I'm bound away this very day,
    (Chorus) Oh, you Rio!

I'm bound away this very day,
    (Chorus) I'm bound for the Rio Grande! 
   
And away, you Rio, oh, you Rio!
I'm bound away this very day,
(Chorus) I'm bound for the Rio Grande!


This comes, without citation, from Adams (1879).

***

1909        Williams, James H. "The Sailors' 'Chanties'." _The Independent_ (8 July 1909):76-83.

Williams was a sailor in the 1870s-1880s. His offerings are original.

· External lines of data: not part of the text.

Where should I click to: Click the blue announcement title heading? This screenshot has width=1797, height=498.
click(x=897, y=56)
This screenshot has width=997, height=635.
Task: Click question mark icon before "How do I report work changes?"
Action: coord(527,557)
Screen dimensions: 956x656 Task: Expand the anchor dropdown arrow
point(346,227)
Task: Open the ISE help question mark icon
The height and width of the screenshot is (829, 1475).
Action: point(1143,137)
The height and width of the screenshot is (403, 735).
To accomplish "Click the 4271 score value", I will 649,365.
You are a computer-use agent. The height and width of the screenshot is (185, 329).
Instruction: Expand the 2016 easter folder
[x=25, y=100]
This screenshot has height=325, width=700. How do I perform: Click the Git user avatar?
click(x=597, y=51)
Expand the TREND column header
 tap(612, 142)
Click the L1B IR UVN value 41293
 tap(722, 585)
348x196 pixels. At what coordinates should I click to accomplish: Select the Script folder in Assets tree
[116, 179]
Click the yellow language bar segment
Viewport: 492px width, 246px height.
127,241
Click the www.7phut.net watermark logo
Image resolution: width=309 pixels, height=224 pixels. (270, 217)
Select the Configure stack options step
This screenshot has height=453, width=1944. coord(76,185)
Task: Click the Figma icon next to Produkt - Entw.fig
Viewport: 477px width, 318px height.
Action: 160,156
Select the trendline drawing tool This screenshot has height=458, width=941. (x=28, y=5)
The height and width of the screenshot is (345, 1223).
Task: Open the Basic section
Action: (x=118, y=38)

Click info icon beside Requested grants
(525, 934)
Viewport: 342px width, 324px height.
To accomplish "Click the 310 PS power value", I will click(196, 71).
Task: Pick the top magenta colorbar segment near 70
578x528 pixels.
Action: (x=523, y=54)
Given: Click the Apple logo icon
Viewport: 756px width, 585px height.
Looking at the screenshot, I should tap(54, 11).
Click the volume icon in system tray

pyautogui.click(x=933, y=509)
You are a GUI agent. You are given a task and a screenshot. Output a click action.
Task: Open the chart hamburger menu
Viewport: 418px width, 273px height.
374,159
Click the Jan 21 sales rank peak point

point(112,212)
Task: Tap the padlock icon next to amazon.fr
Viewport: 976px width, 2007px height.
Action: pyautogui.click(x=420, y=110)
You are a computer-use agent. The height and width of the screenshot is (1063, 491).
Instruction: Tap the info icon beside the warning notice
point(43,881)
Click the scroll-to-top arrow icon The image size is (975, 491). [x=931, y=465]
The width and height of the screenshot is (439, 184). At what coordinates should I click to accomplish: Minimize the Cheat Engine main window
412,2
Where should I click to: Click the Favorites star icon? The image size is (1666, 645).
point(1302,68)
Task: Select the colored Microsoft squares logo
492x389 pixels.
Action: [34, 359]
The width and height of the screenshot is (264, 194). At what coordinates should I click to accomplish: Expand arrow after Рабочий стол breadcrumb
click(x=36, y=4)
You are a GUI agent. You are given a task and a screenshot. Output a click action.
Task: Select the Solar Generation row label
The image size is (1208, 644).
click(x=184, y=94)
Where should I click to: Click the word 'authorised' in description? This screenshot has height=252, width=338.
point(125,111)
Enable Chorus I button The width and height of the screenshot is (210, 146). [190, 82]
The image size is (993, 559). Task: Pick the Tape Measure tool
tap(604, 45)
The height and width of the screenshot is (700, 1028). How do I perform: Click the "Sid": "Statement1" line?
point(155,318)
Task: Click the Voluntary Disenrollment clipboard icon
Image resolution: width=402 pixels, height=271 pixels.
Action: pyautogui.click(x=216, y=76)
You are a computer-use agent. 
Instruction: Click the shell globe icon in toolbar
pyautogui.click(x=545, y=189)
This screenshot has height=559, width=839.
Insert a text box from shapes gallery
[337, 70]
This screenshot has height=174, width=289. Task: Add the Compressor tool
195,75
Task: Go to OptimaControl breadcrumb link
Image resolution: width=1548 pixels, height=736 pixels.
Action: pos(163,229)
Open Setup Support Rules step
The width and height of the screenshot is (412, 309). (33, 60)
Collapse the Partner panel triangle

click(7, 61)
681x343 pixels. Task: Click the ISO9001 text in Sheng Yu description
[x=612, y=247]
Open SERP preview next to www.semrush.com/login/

Any man who had stood with me on the shores of a South American harbor in the early dawn and heard the strains of "Rio Grande" come rolling across the placid bay while a ship's crew were heaving their anchor would have to confess that it was about the most inspiring vocal music he had ever heard.

"In Rio Grande, I'll take my stand,
Heave away, to Rio,
Oh, Rio Grande, a happy fair land,
We're bound to Rio Grande.
Heave away, to Rio;
Heave away. oh, Rio;
So fare you well, my bonny brown maid,
We're bound to Rio Grande."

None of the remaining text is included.